Baru-baru ini ramai dibicarakan fenomena public figure yang merekomendasikan saham tertentu, atau dikenal dengan istilah pom-pom saham. Para followers pun tidak sedikit yang tergiur dan mengikuti langkah mereka, dengan harapan akan mendapatkan keuntungan yang besar, seperti yang diceritakan oleh public figure atau influencer tersebut.
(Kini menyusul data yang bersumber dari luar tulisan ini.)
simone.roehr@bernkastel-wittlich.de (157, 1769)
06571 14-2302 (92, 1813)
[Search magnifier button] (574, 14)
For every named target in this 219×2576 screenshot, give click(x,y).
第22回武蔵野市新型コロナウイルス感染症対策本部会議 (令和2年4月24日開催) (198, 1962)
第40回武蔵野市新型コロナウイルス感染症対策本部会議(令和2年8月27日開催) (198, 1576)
Apakah betul seseorang dapat memperoleh keuntungan besar dari “bermain” saham? Lalu, apakah saham merupakan sarana investasi yang baik?
Tabungan vs Investasi
Dalam dunia investasi, ada istilah high risk high return. Semakin tinggi tingkat pengembalian yang kita inginkan, semakin berisiko investasi tersebut. Saham termasuk instrumen investasi yang memiliki risiko tinggi dibandingkan dengan instrumen lainnya, seperti obligasi, emas, properti, atau deposito. Bagaimana dengan tabungan? Apabila kita menyimpan dana di tabungan selama bertahun-tahun, apakah nilainya akan terus meningkat?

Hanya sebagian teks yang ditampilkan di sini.